ACTIVITY » Give back exactly the lines that start at the one containing "Given: Click SKU product_dynamic_1 text" and run to the end of the material, leaving out the pictures.

*** Begin section ***

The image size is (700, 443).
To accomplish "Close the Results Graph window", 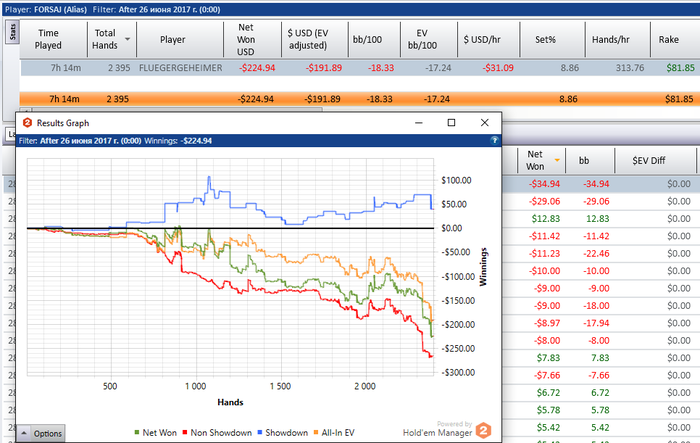I will [x=484, y=122].
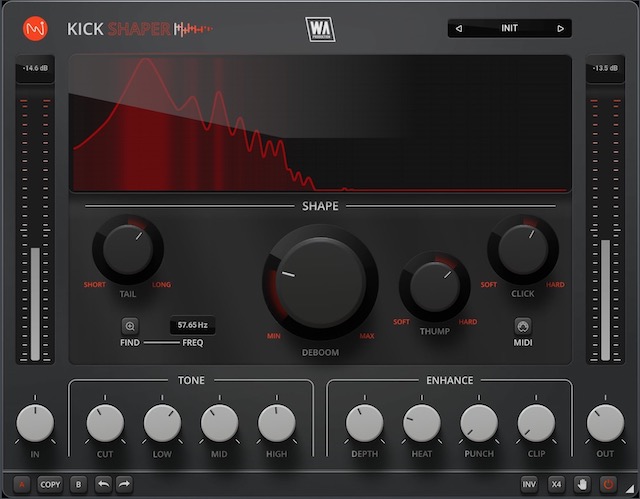This screenshot has height=499, width=640.
Task: Switch to preset state B
Action: point(78,484)
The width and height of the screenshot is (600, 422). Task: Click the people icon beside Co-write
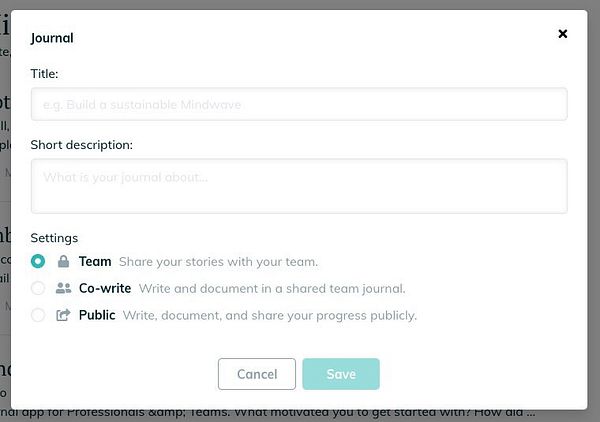pos(63,289)
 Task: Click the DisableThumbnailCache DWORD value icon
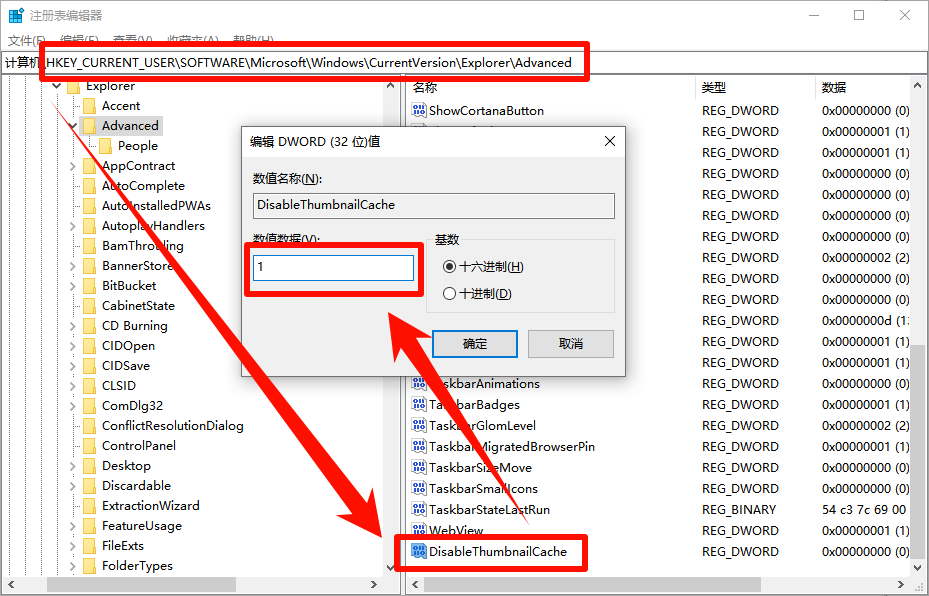click(419, 551)
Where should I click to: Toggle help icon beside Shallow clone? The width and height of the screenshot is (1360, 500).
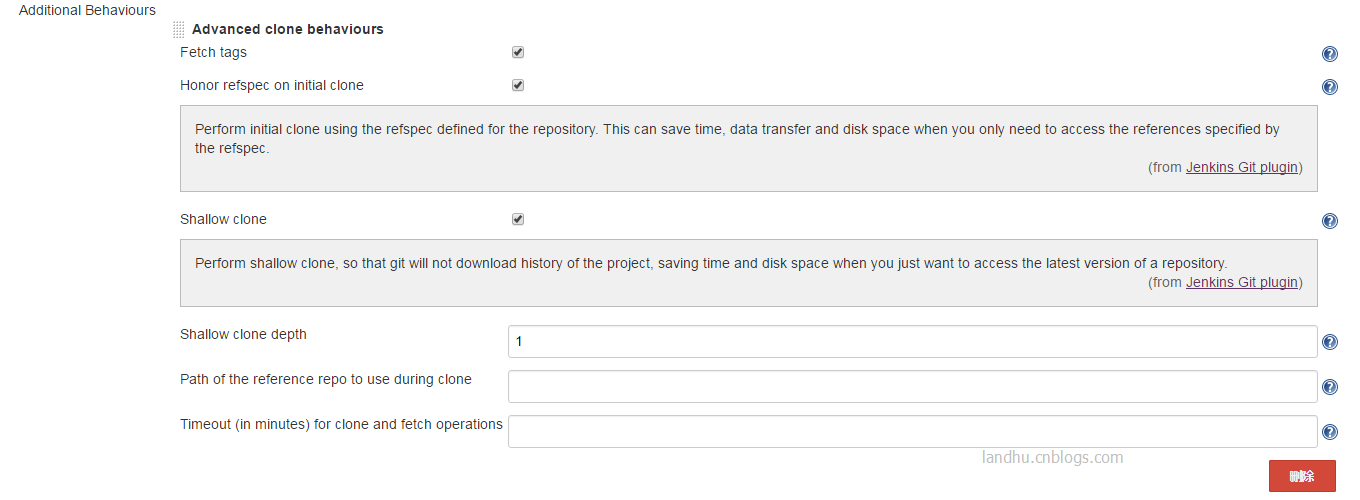coord(1330,221)
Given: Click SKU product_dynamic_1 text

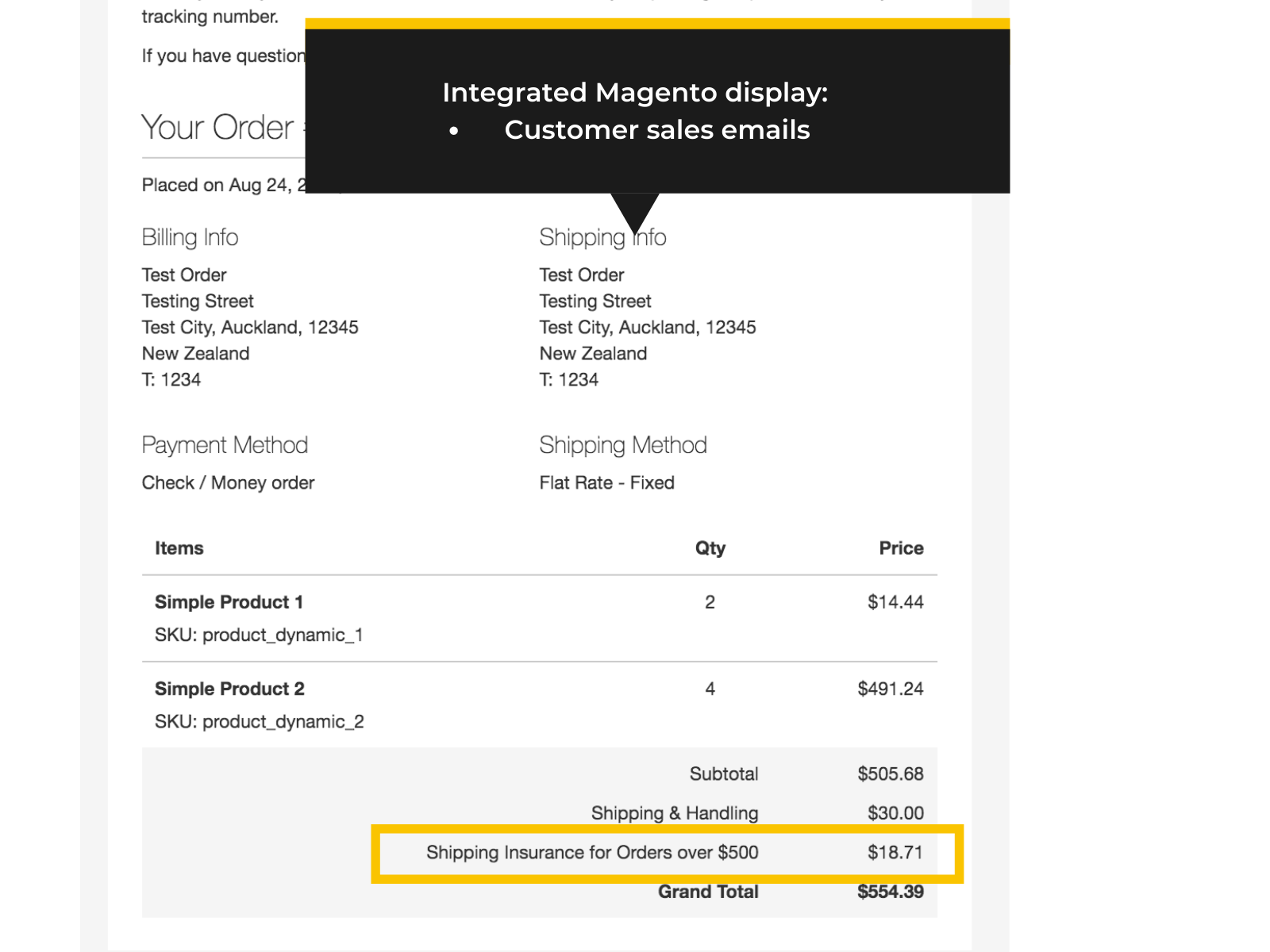Looking at the screenshot, I should 259,635.
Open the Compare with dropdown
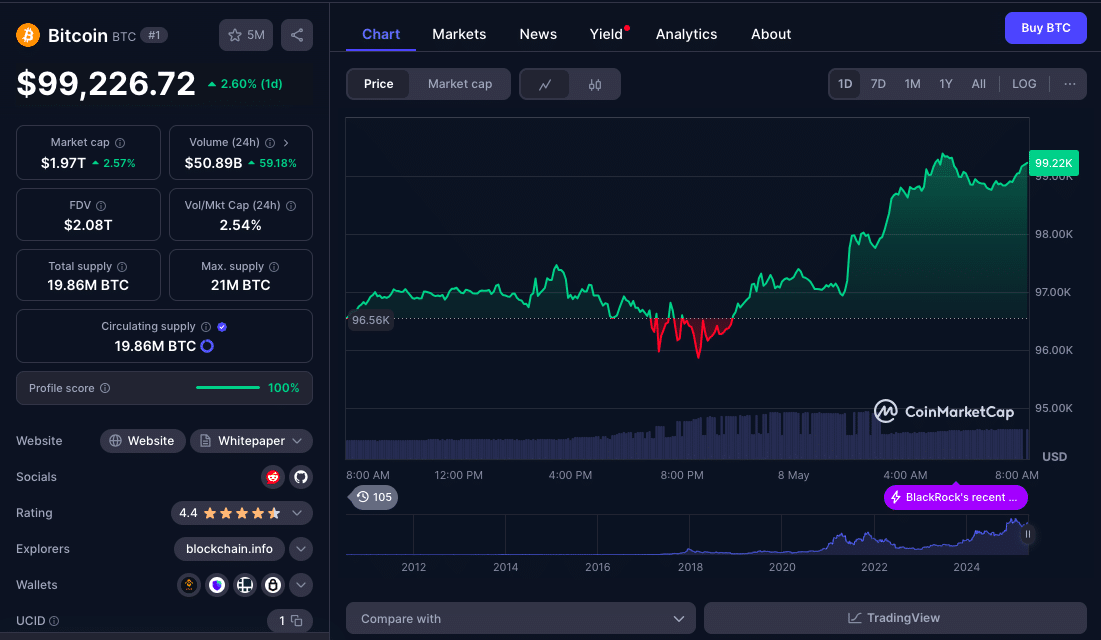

*** End section ***

PROBLEM SOLUTION »
Given: Click SKU product_dynamic_1 text

Looking at the screenshot, I should 259,635.
Open the Compare with dropdown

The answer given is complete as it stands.